Il Giudice per le udienze preliminari del Tribunale di Trapani, Samuele Corso, ha fissato per il prossimo 10 dicembre l’udienza in Camera di Consiglio per il sindaco di Trapani, Giacomo Tranchida che dovrà rispondere della presunta diffamazione perpetrata nei confronti dell’imprenditore trapanese, Riccardo Agliano, cioè colui dal quale hanno preso spunto le indagini per il cosiddetto “caso parcheggi” a Erice.

La vicenda è relativa alla conferenza stampa che tennero congiuntamente il sindaco di Trapani, Tranchida, e la sindaca di Erice, Toscano,il 13 febbraio dell’anno scorso qualche giorno dopo gli arresti del vicesindaco di Erice di allora, Angelo Catalano.

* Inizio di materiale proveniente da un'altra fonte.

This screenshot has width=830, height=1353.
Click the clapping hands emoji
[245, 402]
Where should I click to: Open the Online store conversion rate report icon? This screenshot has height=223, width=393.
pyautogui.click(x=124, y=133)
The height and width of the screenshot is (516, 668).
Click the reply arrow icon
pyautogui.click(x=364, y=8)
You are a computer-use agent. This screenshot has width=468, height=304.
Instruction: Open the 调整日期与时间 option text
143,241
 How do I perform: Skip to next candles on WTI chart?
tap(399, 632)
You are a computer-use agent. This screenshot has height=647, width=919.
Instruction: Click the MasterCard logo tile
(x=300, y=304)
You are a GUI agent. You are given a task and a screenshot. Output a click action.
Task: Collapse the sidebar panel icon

In quella conferenza Tranchida, secondo la richiesta di rinvio a giudizio a suo carico, avrebbe offeso, con più espressioni verbali la reputazione dell’imprenditore Riccardo Agliano definendolo più volte “imprenditore fallito” accusandolo di avere riportato una setenza di fallimento e dileggiandolo con frasi quali “imprenditore che sento dire in giro, mi pare si chiami Aglianico, Allanico, Barbarossa, barbaverde, so che è un bel personaggio…”.

Agliano era, in quel momento, l’artefice di alcune denunce che hanno poi sortito l’inchiesta giudiziaria nota come il “caso parcheggi ad Erice” e che portarono all’emissione di provvedimenti restrittivi nei confronti della sindaca ericina Daniela Toscano e del fratello Massimo, consigliere comunale a Trapani.

Alcuni articoli di stampa avevano accennato all’imprenditore definendolo un “super teste che aveva prodotto documentazioni utili” e Tranchida, in quella conferenza stampa, riferendosi alle nebbie ericine e alle presunte manovre per screditare il suo operato e quello dell’amministrazione ericina guidata dalla Toscano, fece menzione di questo (allora ancora non identificato ufficialmente) imprenditore appellandolo in maniera ritenuta offensiva dallo stesso Agliano che ha, quindi, affidato la sua difesa all’avvocato Nino Sugameli del Foro di Trapani.

Tranchida, invece, sarà difeso dall’avvocato trapanese Giuseppe Rando.

L’udienza in Camera di Consiglio è fissata per il 10 dicembre prossimo alle 10,45 al sesto piano del Palazzo di Giustizia.